▶ Consignas del ejercicio:
a: Según el texto sobre el hambre, ¿por qué los hambrientos siguen sin conseguir alimentos en un año de gran abundancia? Contesta en una o dos frases.
b: Haz una lista de lo que, según el texto sobre el hambre, esconde la fría cifra de mil millones de personas.
c: Continúa el texto sobre el hambre desde donde se detiene.

▶ Texto de estudio:
------------------------------------------------------------------------

TNtunca se reflexiona suficientemente sobre el hambre. En estos días se ha repetido de nuevo el dato. Mil millones de personas. Fría cifra que esconde vientres hinchados, ojos hundidos y desesperación. Más allá de actos bienintencionados, aislados, no existe una acción global para poner coto a la mayor vergüenza que arrastramos.

Dicen que ha sido un año de gran abundancia de alimentos, pero los hambrientos siguen sin tener acceso a ellos, entre otras razones porque el precio se lo prohíbe.

------------------------------------------------------------------------

▶ Líneas dadas:
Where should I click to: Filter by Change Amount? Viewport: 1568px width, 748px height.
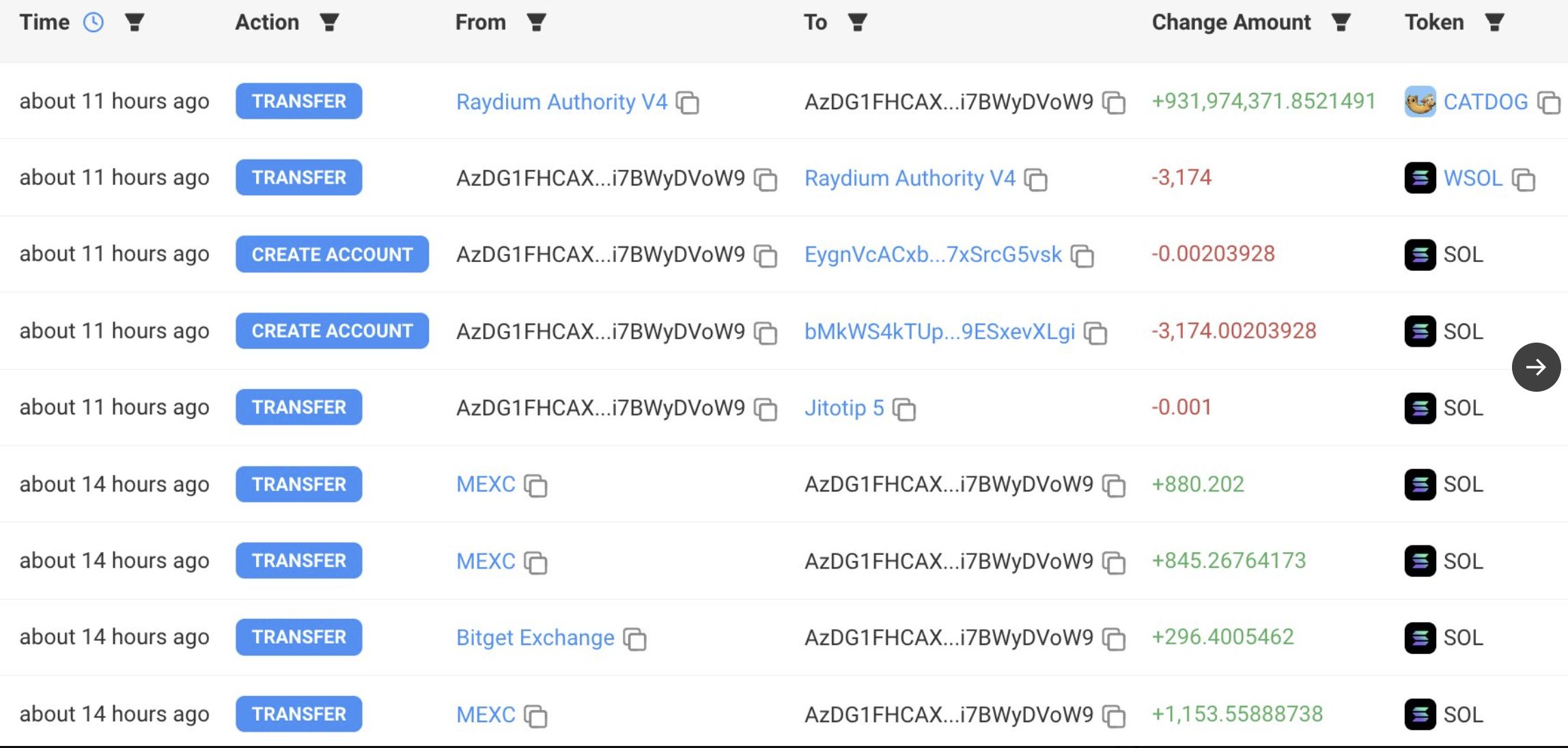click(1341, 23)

------------------------------------------------------------------------

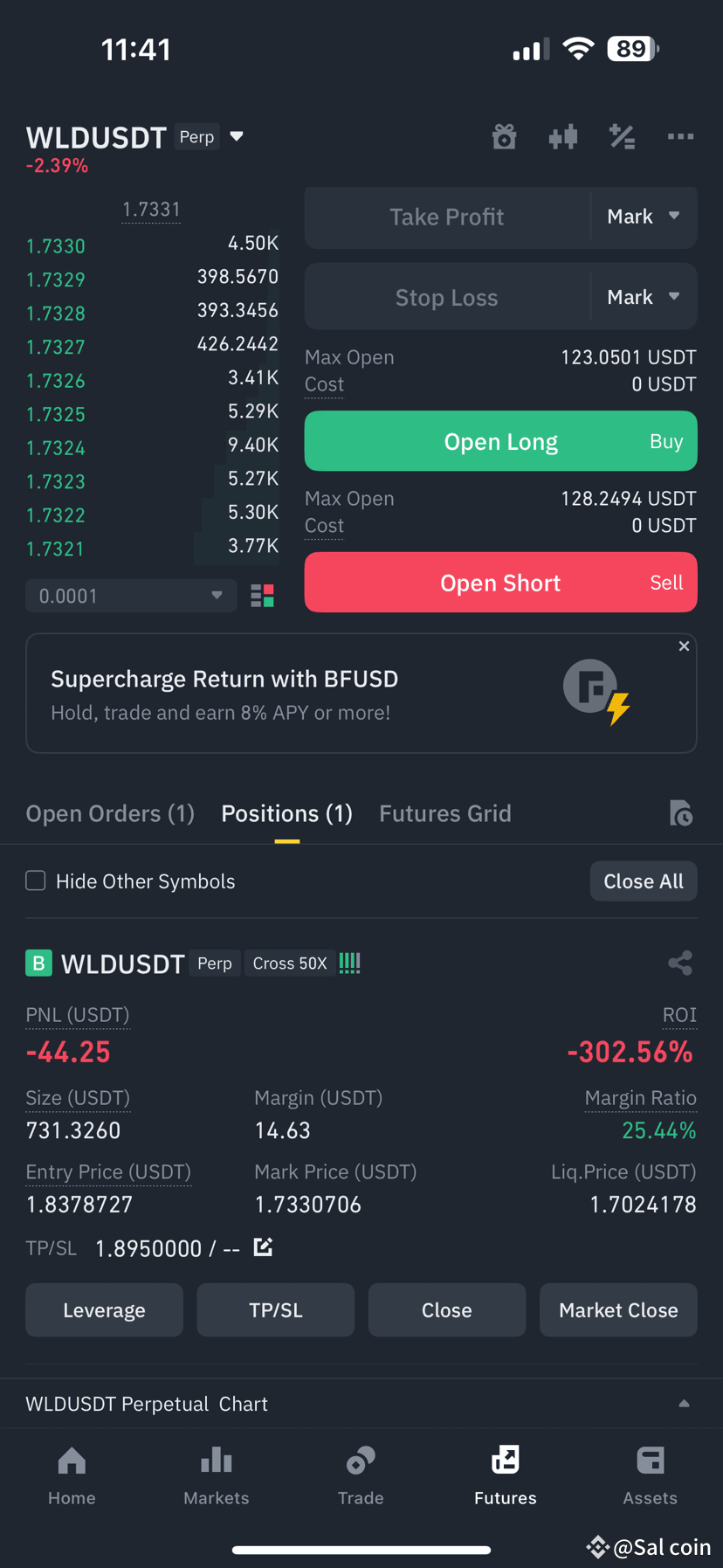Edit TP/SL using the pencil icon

------------------------------------------------------------------------

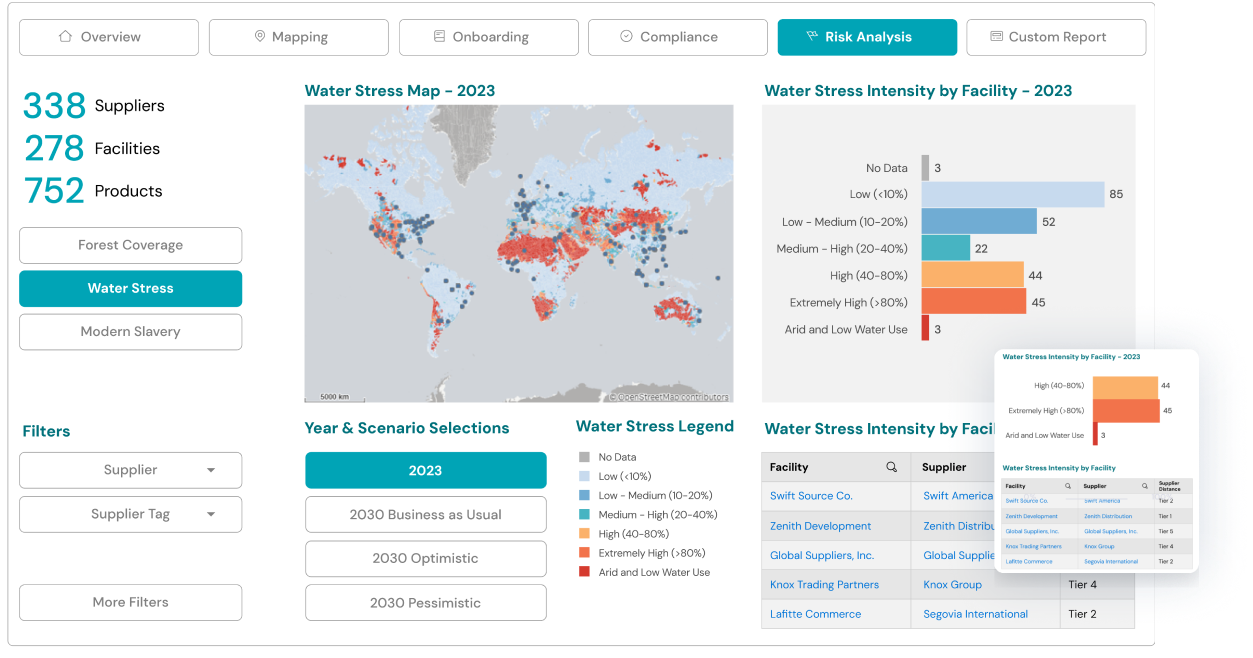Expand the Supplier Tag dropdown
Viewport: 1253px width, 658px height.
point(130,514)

------------------------------------------------------------------------

▶ Respuestas:
a: Aunque ha sido un año de gran abundancia de alimentos, los hambrientos no pueden acceder a ellos porque, entre otras razones, el precio se lo prohíbe.

b:
- Vientres hinchados
- Ojos hundidos
- Desesperación

c:
Hace algún tiempo reflexionaba sobre el capitalismo. Eran días en los que los líderes del mundo hablaban de refundación. Yo creía que siempre habría resquicios por los que se colarían estos transformistas del propio interés y, lamentablemente, así es. Abandonando mercados que ya no les proporcionan los beneficios buscados, han encontrado un gran yacimiento: la tierra. Compran cosechas. Son amasadores de grandes fortunas con aspecto de personas honradas a costa de miles de millones de personas que, según la ley de Dios y de los hombres, han nacido iguales a ellos, con los mismos derechos fundamentales, y entre estos derechos está el alimento. Pero no tienen dinero para poderlo comprar porque sus, en teoría iguales, prefieren engordar aunque sean millones los que paguen su lustre con la enfermedad y la muerte. Gentes desesperadas que, para conseguir dinero con el que mantenerse, venden sus órganos a las mafias. Poco más pueden hacer. Sólo dejarse morir, porque ni para el levantamiento clamando por la revolución tienen fuerzas.

Me niego a conjugar la primera persona del plural. No soy yo, ni mi vecino, Son ellos. Los que nunca se conforman, los que nunca tienen suficiente ni miran lo que dejan atrás. Ellos se lo han quitado todo.